Name:
Andrew ID:
Collaborated with:
This lab is to be done in class (completed outside of class if need be). You can collaborate with your classmates, but you must identify their names above, and you must submit your own lab as an knitted HTML file on Canvas, by Sunday 11:59pm, this week.
This week’s agenda: practicing grouping, spreading and gathering, and joins.
# Load the tidyverse!
library(tidyverse)
Below we read in a data frame sprint.m.df
containing the top men’s times in the 100m sprint, as seen in previous labs. In the following, unless stated otherwise, use pipes and dplyr
verbs to solve each part as cleanly/succintly as you can.
sprint.m.df = read.table(
file="http://www.stat.cmu.edu/~ryantibs/statcomp-F18/data/sprint.m.dat",
sep="\t", header=TRUE, quote="", stringsAsFactors=TRUE)
1a. Compute, for each country, the fastest time among athletes who come from that country, and display the first 10 results, ordered alphabetically by country. Also compute, for each city, the fastest time among athletes who ran in that city, and display the first 10 results, ordered alphabetically by city. Hint: group_by()
, summarise()
.
1b. With the most minor modification to your code possible, do the same computations as in the last part, but now display the first 10 results ordered by increasing time. Hint: arrange()
.
1c. Rewrite your solution in the last part using base R. Hint: tapply()
gives probably the easiest route here. Note: your code here shouldn’t be too much more complicated than your code in the last part.

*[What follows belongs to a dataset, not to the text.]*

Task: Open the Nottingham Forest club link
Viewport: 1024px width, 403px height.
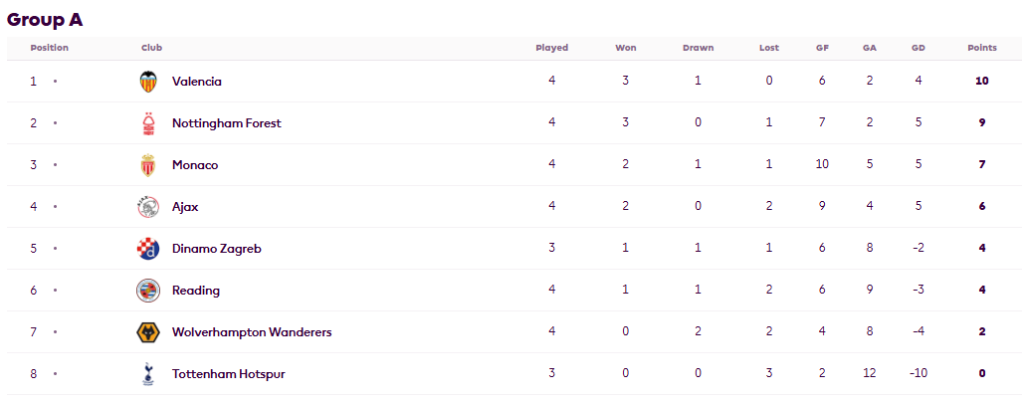Action: pyautogui.click(x=227, y=123)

1d. Compute, for each country, the quadruple: (Name, City, Country, Time) corresponding to the athlete with the fastest time among athletes from that country. Display the first 10 results, ordered by increasing time. If there are ties, then show all the results that correspond to the fastest time. Repeat the same computation, but for the fastest time per city. Hint: group_by()
, filter()
, select()
.
1e. Rewrite the rest of your solution in the last part using base R. You should end up with two data frames (per country, and per city) with the exact same structure as in the last part, and display the top 10 rows of each, ordered by increasing time. Hint: there are various routes to go; one strategy is to use split()
, followed by lapply()
with a custom function call, and then rbind()

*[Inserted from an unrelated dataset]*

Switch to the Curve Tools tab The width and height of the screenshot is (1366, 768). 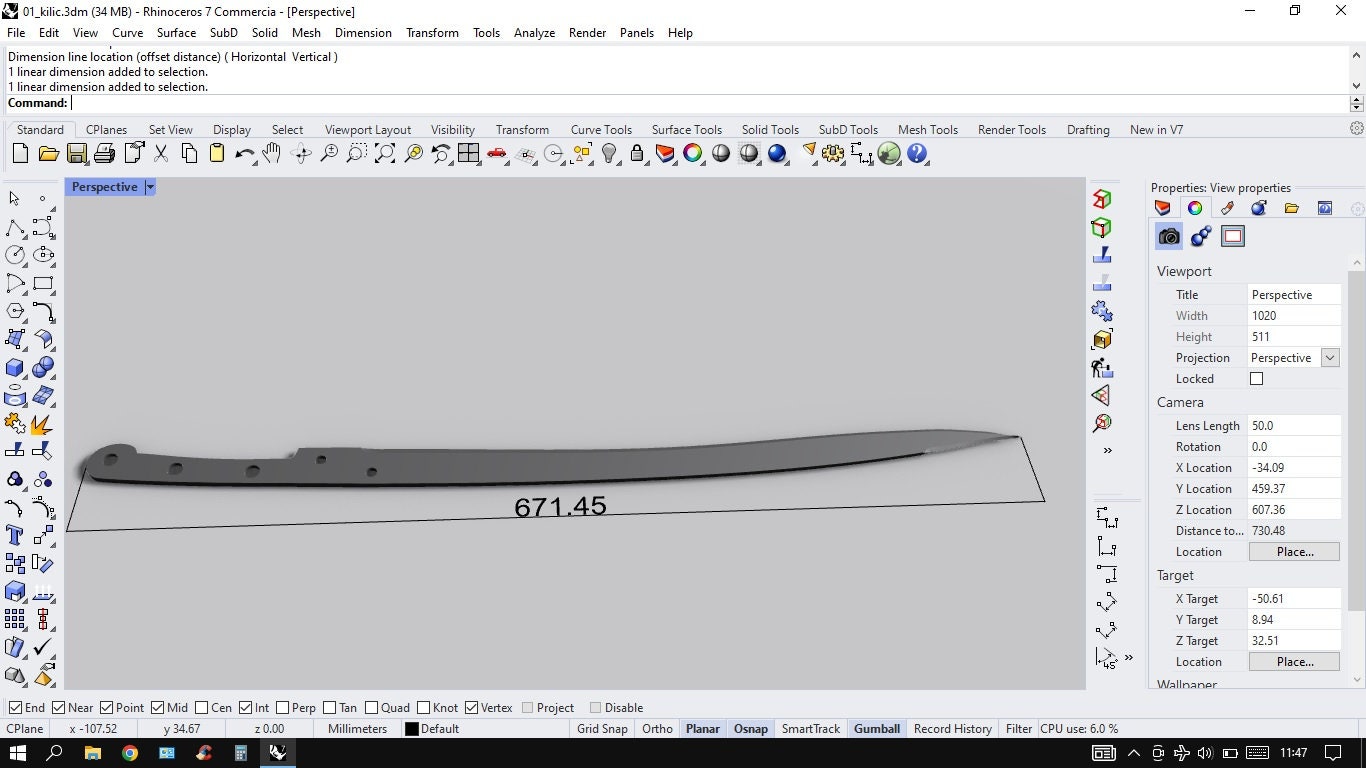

to get things in a data frame form. Note: your code here will probably be more complicated, or at least less intuitive, than your code in the last part.
1f. With the most minor modification to your code possible, do the same computations as in Q1d, but now when there are ties, pick only one of the relevant results arbitrarily (e.g., uniformly at random is fine).
In the following, use pipes and dplyr
or tidyr
verbs to solve each part as cleanly/succintly as you can. In some parts, it might make more sense to use direct indexing, and that’s perfectly fine.
2a. From sprint.m.df
, define a reduced data frame dat.reduced
as follows. For each athlete, and each city, compute the median of all times they recorded in this city. Your new data frame dat.reduced
should have 1787 rows and 3 columns (Name, City, Time). Confirm that it has these dimensions, and display its first 10 entries.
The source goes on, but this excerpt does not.